What AI Can Offer for Your Mental Health

  • It’s available 24/7. No appointments. No scheduling.
  • It doesn’t judge. You can say what you’re feeling without managing someone else’s response.
  • It helps you sort through overwhelm. Especially when thoughts are tangled or fast.
  • It gives you language. Sometimes naming something is all it takes to begin feeling more grounded.
  • It can steady you. In anxious or shut-down states, structured prompts can help you re-regulate.

This doesn’t mean AI always gets it right. But it’s consistent. And when you’re working on emotional insight and regulation, consistency matters.

According to Harvard Business Review, the number-one reason people use AI today isn’t productivity—it’s therapy and companionship. That says something. People want reflection, support, and connection. And many are turning to AI when human care isn’t accessible.

What to Watch for (And How to Use It Intentionally)

Not all AI tools are created with emotional nuance. Some don’t protect your privacy.
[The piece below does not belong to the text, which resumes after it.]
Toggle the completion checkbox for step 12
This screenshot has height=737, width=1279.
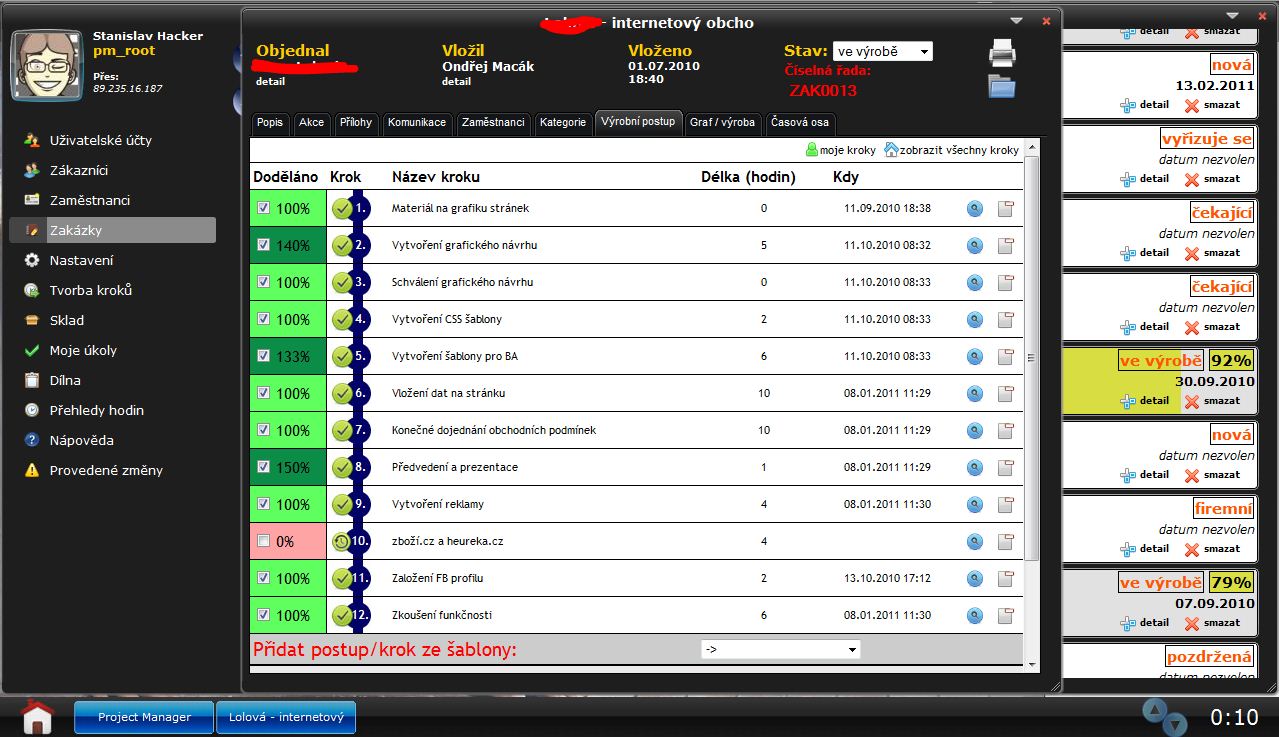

Others aren’t designed for reflective use.

Here’s what I recommend:

  • Don’t treat AI like a therapist. It’s a tool, not a person.
  • Don’t overshare identifiers. Protect your data.
  • Don’t assume it’s always right. Use it as a mirror, not an authority.
  • Get another perspective from a human or even another AI (they aren’t exactly the same).

If you start from that place, AI can support you in honest, grounded ways.

How to Try It

You don’t need a perfect prompt. You just need to start.

Here are a few:

  • “I’m feeling anxious. Can you help me figure out what’s going on?”
  • “Can you help me prepare for a hard conversation I need to have?”
  • “Can you help me understand why I might be shutting down emotionally?”

If a response doesn’t resonate, say so. “That’s not quite right. Can you try another way?” or “Can you explain this to me like it’s Psych 101?” Or, “What would an Internal Family Systems therapist say?”

The goal isn’t to get perfect advice. It’s to build self-awareness, to generate insight. AI can be a support that meets you where you are.

You don’t have to choose between full-on therapy or going it alone. Sometimes what we need is just a little guidance and a clear place to begin.

AI isn’t therapy. But it might help you on your healing journey.